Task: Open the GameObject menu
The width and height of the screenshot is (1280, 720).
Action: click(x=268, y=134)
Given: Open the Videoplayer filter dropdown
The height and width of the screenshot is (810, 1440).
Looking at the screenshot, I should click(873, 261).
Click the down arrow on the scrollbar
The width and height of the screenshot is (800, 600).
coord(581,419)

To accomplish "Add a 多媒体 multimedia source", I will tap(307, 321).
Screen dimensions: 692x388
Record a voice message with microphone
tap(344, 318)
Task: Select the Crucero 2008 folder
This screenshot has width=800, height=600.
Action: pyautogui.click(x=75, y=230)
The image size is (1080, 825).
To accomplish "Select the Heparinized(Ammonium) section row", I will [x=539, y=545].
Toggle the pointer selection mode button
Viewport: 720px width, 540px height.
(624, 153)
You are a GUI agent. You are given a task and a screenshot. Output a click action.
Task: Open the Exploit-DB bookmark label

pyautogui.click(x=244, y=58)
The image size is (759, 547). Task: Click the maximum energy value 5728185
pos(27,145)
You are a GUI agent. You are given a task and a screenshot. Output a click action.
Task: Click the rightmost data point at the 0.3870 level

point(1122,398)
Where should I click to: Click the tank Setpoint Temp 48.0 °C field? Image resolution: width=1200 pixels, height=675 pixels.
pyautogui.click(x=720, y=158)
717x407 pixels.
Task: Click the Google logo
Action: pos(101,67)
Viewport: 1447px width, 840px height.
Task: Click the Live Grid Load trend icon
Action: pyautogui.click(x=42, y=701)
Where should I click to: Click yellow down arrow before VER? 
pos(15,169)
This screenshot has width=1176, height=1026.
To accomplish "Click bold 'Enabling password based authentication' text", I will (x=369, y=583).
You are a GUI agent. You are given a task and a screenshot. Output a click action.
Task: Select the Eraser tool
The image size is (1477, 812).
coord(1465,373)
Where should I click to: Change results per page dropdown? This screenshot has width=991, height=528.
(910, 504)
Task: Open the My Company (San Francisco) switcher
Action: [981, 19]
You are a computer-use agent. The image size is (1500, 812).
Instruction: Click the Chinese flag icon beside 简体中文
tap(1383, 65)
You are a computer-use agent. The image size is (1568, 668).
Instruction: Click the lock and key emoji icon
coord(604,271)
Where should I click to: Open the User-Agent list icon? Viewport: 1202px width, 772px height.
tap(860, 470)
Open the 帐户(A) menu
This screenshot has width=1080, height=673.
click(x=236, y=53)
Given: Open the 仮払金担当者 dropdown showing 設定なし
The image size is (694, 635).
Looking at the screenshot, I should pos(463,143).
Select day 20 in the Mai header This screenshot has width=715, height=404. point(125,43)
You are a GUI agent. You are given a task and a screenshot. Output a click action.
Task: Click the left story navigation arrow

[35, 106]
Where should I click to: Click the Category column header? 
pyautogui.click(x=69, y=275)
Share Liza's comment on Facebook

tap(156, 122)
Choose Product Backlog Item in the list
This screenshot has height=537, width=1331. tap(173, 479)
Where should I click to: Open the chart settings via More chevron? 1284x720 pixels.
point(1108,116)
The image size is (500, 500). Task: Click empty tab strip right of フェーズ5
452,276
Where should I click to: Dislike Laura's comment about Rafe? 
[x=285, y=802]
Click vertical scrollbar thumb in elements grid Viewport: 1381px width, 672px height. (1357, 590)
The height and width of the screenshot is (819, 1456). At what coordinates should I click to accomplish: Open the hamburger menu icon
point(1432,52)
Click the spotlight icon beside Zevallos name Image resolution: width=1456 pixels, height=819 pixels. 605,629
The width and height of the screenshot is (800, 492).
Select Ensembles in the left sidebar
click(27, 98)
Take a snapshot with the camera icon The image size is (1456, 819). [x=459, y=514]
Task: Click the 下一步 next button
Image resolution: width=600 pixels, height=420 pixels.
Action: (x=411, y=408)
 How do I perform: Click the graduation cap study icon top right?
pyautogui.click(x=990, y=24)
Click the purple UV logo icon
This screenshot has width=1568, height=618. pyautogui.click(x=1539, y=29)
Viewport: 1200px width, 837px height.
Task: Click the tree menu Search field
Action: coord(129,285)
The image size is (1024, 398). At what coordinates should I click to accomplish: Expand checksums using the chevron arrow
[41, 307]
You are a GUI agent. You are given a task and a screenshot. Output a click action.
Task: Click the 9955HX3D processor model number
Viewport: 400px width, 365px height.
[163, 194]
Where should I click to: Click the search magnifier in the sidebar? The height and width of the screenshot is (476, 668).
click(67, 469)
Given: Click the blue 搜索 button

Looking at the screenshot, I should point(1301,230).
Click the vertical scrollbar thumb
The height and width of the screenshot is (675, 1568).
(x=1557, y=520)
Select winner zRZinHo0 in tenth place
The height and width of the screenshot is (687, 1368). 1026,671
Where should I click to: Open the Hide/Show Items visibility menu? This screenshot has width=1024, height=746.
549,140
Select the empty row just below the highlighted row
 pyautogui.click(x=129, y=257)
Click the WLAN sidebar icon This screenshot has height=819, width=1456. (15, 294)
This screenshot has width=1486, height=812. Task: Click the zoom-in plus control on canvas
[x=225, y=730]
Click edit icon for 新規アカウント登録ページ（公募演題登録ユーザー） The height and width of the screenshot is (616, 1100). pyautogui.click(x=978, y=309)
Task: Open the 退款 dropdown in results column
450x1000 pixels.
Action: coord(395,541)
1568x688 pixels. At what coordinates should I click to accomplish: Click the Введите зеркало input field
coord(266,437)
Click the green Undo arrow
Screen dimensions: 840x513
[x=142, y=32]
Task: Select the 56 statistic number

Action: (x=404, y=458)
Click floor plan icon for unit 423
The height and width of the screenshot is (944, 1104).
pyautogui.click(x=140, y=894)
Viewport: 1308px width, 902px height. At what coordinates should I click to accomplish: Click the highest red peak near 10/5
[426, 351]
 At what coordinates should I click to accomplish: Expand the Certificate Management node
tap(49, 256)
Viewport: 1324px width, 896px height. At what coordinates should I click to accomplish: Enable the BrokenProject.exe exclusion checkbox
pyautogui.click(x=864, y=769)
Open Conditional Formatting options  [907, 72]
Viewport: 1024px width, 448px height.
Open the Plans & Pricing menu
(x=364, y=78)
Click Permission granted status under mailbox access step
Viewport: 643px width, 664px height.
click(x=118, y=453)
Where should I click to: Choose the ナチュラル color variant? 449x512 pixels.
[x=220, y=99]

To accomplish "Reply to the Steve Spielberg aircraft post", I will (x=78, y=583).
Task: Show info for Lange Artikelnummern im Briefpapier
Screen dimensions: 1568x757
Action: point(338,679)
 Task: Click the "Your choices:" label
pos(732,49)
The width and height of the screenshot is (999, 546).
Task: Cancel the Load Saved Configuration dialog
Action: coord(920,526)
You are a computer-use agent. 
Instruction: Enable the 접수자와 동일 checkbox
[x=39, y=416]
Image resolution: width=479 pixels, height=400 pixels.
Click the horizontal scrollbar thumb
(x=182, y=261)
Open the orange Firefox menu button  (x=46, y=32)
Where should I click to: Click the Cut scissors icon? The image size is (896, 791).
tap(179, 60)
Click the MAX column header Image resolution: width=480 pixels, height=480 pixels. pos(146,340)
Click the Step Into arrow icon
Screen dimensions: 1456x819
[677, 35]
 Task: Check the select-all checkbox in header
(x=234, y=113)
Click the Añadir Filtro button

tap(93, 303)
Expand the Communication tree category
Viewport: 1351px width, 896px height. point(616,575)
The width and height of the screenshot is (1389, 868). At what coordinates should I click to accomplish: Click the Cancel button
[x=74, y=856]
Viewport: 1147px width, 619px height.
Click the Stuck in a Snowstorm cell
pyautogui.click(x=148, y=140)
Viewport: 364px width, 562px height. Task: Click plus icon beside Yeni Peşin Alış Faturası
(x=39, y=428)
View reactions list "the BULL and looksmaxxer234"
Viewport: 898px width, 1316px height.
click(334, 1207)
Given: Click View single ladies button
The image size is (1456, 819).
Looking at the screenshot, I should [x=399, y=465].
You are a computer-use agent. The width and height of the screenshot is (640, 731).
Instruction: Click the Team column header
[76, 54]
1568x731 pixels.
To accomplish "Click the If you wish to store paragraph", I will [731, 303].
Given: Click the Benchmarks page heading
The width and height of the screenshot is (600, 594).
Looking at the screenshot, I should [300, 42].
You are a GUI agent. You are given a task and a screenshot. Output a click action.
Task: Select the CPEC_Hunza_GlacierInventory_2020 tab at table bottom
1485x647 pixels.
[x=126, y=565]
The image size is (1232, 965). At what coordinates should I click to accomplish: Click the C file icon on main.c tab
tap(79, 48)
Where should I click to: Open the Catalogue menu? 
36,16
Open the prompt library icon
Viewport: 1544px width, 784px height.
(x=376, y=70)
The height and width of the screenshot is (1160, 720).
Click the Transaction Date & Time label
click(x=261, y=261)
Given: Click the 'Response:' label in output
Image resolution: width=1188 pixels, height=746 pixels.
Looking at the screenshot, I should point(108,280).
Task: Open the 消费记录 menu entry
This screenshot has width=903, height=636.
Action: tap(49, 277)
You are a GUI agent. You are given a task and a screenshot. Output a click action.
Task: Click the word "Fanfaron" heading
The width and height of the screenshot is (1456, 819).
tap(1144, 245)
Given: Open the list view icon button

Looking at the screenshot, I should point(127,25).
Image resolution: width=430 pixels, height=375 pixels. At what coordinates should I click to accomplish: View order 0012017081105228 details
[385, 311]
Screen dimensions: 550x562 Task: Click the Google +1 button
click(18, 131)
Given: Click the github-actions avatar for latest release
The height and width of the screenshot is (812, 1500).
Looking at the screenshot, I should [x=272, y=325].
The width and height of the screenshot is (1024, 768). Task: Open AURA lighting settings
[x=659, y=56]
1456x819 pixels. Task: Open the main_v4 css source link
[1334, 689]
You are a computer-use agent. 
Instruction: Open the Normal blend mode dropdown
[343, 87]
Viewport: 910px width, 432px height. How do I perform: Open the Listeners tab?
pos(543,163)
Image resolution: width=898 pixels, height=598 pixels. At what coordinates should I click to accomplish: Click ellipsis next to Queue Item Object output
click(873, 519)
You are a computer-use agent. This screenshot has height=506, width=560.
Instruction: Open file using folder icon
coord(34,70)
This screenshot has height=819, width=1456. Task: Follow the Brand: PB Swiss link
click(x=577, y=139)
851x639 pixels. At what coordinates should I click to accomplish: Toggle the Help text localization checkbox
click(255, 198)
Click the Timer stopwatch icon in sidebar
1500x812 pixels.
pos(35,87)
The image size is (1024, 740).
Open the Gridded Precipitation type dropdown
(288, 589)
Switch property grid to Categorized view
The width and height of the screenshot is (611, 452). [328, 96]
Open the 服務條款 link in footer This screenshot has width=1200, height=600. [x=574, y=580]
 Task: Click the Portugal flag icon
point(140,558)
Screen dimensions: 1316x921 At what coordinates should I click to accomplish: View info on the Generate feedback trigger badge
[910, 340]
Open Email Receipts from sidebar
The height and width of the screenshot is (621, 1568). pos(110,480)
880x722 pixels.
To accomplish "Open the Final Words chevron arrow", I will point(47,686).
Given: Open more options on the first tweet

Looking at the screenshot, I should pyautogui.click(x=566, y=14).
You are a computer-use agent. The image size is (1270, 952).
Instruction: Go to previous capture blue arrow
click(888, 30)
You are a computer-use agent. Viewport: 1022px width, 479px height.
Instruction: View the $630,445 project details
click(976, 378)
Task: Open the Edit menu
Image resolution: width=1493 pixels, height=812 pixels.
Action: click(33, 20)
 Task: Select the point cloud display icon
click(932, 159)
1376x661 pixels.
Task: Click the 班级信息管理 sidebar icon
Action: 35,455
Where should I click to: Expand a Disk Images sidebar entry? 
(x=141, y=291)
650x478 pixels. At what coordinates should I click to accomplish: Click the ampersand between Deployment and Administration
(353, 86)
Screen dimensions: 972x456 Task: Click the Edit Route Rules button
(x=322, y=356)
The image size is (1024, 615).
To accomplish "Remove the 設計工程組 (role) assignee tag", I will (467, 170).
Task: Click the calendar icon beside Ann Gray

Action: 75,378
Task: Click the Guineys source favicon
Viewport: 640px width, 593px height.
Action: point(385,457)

=== What you have to do ===
Can you print the data exactly, beginning at the line that contains "The image size is (1024, 740)." and stopping after the line that contains "Action: click(33, 20)"?

=== Written answer ===
The image size is (1024, 740).
Open the Gridded Precipitation type dropdown
(288, 589)
Switch property grid to Categorized view
The width and height of the screenshot is (611, 452). [328, 96]
Open the 服務條款 link in footer This screenshot has width=1200, height=600. [x=574, y=580]
 Task: Click the Portugal flag icon
point(140,558)
Screen dimensions: 1316x921 At what coordinates should I click to accomplish: View info on the Generate feedback trigger badge
[910, 340]
Open Email Receipts from sidebar
The height and width of the screenshot is (621, 1568). pos(110,480)
880x722 pixels.
To accomplish "Open the Final Words chevron arrow", I will point(47,686).
Given: Open more options on the first tweet

Looking at the screenshot, I should pyautogui.click(x=566, y=14).
You are a computer-use agent. The image size is (1270, 952).
Instruction: Go to previous capture blue arrow
click(888, 30)
You are a computer-use agent. Viewport: 1022px width, 479px height.
Instruction: View the $630,445 project details
click(976, 378)
Task: Open the Edit menu
Image resolution: width=1493 pixels, height=812 pixels.
Action: click(33, 20)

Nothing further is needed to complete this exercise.